1.1 Materials
The female gametophyte BAC library of S. japonica was constructed and preserved in our laboratory. It contains 31872 BAC monoclones with an average length of 115 kb, covering 6.57 times of the whole genome of S. japonica gametophyte.
1.2 Methods
1.2.1 BAC Clone screening and sequencing
For screening BAC clones containing 45 S rDNA repeat units, three-dimensional PCR was conducted with primers designed with the 18S rRNA gene of S. japonica (GenBank accession number:EU293553) as template. The primers were 18F: 5'- tcggacggtttgtggtga-3' and 18R: 5'- ccttccttggatggtggtagcc-3'. 25µL PCR reaction system included 12.5µL 2 × dream Taq PCR mix [0.1 U/µL Taq polymerase, 500 µmol/µL dNTP, 20 mmol/L Tris-HCl (pH 8.3), 100 mmol / L KCl, 3 mmol/L MgCl2] (Thermo Fisher Scientific Inc., USA), 0.5 µL upstream and 0.5 µL downstream primers of 10 µmol/L, 1 µL bacterial solution as template DNA. The amplification procedure included 94℃ pre denaturation for 3 min, followed by 30 cycles of 94℃ denaturation for 45 s, 57℃ annealing for 45 s, 72℃ extension for 1.5 min, and 72℃ extension for 10 min. The products of PCR were detected by 1% agarose gel electrophoresis.
The high molecular weight BAC plasmid DNA of the screened clones was extracted witha DNA Extraction Kit (Qiagen, Germany).Pulsed field gel electrophoresis was performed for measure the size of the inserted DNA fragment after NotI digestion of the extracted plasmid. The inserted fragments were sequenced using the third generation of PacBio sequencing technology (Wuhan Eight Star Bio-tech Co., Ltd., Wuhan, China).
1.2.2 DNA Sequence analysis of BAC clone
The obtained sequence was pre-processed to remove cloning vector sequences from the reads using Vec Screen(https://www.ncbi.nlm.nih.gov/tools/vecscreen/) of NCBI. Sequence similarity analysis was conducted by using Blastn༈https://blast.ncbi.nlm.nih.gov/Blast.cgi༉. The Plant-CARE database (http://bioinformatics.psb.ugent.be/webtools/plantcare/html/) was employed to predict the conserved cis-element motifs presented in IGS. CpG islands in the IGS were predicted by using CpGPlot [17]. The physical map of the inserted fragment of the positive BAC clone (625-E18) was constructed according to the genome sequenceof S. japonicaby using IBS1.0 [18] and MapChart2.32 [19].

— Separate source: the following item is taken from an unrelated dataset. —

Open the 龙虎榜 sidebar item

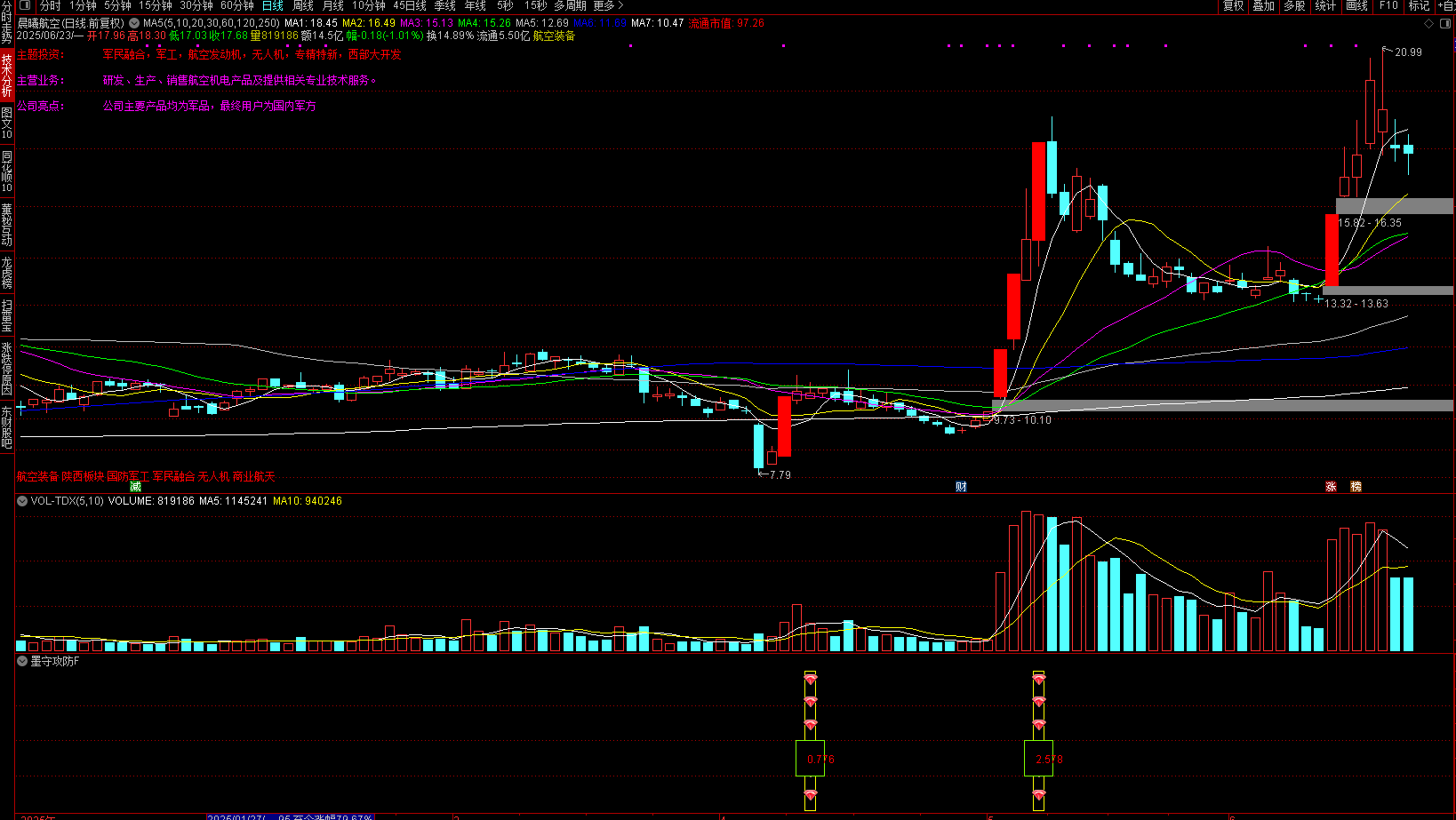[7, 272]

1.2.3 FISH on BAC clone molecule
The positive BAC clones were cultured in LB liquid medium containing 12.5 µg/mL chloramphenicol. The BAC plasmid DNA was extracted with plasmid DNA Extraction Kit (Qiagen, Germany). 5 µL BAC-DNA (about 50 ng) was diluted in 5 µL sterilized deionized water and then pipette onto a poly-L-lysine glass slide. A 18 mm⋅18 mm coverslip was used to spread the molecular to prevent molecular broken [20]. Slide was air-dried for 30 min at room temperature, and then the coverslip was washed off in water. After air dry, slide was fixed in the Carnot's fixative (Ethanol / glacial acetic, 3:1, v/v) [21] for 2 min, and dried at 60℃ for 30 min.
The 18S rDNA probes were labeled by nick-translation with Alex flow green-5-dUTP (PerkinElmer, Boston, USA). FISH was performed according to the procedure described by Liu et al. [22].Slide with BAC-DNA was cross-linked for 2–3 times in a ultraviolet cross linker, and then 8 µL of hybridization solution, including 6 µL of mixture (2×SSC + 1×TE buffer) and 2 µL of 18S rDNA probe, was pipette on the slide. After covering with a coverslip, the slide was water bath at 100℃ for 5 min. Then put it in an oven at 55℃ for hybridization overnight. After hybridization, the slide was washed with 2 × SSC at 42 ℃ for 10 min and then dried at 55 ℃ for 15 min. At last, 5 µL DAPI staining solution was added. After incubation for 10 min, the results were observed under a fluorescence microscope. LeicaDM4000 fluorescence microscope (Germany) and Orca ER camera were used to take pictures, and Adobe PhotoShop CS6.0 was used to process the pictures.